[Opening Records provided section]
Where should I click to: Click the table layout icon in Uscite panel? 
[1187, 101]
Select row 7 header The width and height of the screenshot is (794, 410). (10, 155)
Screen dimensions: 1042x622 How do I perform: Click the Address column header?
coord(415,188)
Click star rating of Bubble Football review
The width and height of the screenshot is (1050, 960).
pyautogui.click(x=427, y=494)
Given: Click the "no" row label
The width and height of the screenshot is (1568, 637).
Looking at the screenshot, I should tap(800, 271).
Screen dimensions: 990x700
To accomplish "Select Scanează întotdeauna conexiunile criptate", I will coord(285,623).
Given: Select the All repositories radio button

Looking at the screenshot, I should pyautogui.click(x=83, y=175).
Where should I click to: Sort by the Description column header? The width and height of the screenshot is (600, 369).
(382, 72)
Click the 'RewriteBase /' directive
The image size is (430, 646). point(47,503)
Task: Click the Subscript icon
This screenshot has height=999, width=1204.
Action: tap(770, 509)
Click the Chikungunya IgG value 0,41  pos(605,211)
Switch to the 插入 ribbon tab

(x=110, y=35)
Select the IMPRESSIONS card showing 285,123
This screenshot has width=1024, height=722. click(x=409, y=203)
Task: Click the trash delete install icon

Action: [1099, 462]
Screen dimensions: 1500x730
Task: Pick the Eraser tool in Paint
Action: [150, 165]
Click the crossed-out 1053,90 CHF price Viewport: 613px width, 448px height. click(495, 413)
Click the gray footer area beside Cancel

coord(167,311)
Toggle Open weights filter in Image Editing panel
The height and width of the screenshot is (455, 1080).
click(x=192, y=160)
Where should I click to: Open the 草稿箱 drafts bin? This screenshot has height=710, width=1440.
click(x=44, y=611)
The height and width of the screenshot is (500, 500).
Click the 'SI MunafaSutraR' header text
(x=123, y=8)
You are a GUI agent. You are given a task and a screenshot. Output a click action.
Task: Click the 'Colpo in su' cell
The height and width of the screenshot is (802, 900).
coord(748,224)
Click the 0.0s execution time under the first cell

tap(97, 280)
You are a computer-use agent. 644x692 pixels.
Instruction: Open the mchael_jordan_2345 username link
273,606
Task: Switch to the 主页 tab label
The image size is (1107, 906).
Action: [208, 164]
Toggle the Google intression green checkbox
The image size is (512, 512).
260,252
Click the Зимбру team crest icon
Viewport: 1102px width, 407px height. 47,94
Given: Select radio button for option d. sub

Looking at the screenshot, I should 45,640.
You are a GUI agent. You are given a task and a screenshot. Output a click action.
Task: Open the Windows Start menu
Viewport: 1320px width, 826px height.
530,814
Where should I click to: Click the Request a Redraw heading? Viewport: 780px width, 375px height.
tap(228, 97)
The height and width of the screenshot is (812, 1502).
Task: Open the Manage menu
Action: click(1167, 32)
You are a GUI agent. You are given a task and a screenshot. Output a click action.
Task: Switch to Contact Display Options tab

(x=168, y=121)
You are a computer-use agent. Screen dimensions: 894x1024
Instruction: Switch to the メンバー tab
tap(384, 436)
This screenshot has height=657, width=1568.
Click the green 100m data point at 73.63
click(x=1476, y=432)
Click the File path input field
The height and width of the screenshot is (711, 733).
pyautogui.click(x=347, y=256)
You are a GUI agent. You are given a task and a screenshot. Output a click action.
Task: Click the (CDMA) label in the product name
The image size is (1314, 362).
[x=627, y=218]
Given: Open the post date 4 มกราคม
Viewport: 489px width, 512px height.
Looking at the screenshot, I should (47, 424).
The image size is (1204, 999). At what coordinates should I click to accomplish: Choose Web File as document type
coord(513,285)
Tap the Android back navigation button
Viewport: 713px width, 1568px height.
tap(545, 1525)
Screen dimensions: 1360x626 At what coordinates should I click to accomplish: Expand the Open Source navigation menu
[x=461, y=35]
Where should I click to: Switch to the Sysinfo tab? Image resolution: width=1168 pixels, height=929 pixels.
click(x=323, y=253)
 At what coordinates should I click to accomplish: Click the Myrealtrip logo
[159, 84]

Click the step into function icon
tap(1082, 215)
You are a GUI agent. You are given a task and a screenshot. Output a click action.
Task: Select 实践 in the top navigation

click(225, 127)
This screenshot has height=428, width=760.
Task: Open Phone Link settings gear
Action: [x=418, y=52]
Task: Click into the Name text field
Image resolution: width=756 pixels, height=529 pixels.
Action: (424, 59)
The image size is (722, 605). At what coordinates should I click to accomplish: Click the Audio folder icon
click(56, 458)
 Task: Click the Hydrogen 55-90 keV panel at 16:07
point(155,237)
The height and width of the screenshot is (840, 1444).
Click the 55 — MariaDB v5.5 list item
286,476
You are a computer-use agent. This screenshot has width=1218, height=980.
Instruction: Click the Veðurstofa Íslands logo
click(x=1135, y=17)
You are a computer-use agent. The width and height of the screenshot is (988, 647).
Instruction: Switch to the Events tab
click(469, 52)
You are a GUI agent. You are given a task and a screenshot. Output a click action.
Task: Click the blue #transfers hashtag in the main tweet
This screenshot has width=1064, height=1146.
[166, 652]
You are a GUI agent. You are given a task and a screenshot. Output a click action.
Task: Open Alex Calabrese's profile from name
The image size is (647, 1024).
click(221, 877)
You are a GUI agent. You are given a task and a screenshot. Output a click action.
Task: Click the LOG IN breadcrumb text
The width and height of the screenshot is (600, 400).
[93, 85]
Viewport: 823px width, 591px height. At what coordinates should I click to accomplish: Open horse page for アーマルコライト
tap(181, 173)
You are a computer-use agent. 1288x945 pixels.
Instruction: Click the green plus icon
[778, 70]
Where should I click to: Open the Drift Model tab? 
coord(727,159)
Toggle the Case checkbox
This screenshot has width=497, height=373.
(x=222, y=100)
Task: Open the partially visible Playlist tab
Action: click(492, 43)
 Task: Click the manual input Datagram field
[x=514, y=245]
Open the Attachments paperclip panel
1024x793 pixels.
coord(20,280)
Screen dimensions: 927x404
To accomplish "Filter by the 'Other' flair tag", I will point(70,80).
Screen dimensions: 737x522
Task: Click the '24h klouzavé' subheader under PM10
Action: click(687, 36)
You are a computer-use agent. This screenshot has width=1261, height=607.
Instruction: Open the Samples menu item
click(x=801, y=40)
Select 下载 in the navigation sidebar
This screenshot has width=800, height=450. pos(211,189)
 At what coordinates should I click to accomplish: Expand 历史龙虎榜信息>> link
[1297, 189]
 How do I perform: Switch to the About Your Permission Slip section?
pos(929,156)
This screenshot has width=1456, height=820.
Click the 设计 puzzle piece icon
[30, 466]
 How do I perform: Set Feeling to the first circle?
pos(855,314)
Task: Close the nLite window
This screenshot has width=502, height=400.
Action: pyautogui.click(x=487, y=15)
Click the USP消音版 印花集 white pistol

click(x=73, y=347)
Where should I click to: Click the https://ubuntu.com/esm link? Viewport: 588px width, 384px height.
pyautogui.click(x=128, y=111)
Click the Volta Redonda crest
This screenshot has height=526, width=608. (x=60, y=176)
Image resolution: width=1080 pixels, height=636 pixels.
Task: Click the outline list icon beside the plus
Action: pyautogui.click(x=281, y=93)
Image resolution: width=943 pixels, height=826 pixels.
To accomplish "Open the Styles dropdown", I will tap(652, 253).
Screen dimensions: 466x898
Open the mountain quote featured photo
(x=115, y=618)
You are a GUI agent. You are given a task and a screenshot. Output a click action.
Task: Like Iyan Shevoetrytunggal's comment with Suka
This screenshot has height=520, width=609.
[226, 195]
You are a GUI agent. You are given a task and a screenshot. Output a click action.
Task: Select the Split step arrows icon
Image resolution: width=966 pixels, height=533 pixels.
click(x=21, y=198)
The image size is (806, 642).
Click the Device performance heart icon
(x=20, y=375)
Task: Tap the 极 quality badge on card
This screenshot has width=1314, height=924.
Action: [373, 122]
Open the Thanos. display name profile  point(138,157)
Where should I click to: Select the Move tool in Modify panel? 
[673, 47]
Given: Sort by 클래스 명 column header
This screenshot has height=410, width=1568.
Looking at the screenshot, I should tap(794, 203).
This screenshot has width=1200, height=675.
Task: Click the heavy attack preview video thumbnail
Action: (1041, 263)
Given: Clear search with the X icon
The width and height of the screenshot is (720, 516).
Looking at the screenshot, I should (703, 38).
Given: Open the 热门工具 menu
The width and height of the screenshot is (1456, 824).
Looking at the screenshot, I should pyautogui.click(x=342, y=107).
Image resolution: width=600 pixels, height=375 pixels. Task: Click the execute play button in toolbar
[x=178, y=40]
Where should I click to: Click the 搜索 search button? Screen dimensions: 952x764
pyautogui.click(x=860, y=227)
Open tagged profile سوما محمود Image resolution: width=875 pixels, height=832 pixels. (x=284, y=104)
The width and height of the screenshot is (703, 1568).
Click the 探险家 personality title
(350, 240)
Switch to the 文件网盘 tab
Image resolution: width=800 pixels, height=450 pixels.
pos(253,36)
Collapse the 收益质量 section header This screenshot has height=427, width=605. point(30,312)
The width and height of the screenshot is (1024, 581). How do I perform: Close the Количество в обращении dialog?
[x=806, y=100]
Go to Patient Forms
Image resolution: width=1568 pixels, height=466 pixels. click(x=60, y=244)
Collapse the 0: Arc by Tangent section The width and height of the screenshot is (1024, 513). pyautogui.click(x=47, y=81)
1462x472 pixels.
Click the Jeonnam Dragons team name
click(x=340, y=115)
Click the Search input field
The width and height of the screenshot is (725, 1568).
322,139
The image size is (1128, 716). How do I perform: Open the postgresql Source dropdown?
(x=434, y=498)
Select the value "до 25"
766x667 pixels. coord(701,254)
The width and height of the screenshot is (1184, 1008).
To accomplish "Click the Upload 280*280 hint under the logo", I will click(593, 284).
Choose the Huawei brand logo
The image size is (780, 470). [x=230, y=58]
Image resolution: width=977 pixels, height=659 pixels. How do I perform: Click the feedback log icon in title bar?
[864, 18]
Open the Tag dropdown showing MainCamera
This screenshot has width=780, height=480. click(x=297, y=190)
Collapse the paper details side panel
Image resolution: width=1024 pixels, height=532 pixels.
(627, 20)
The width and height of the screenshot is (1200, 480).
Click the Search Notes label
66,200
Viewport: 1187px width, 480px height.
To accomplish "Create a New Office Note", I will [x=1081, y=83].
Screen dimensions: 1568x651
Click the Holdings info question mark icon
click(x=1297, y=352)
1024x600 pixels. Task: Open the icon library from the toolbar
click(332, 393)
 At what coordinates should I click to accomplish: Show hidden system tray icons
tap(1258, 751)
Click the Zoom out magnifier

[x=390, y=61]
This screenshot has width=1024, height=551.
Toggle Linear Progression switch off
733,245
[Closing Records provided section]
__Requirement__
Which lines above hold the string "with"? Copy each of them.

__Completed task__
Task: Like Iyan Shevoetrytunggal's comment with Suka
Given: Clear search with the X icon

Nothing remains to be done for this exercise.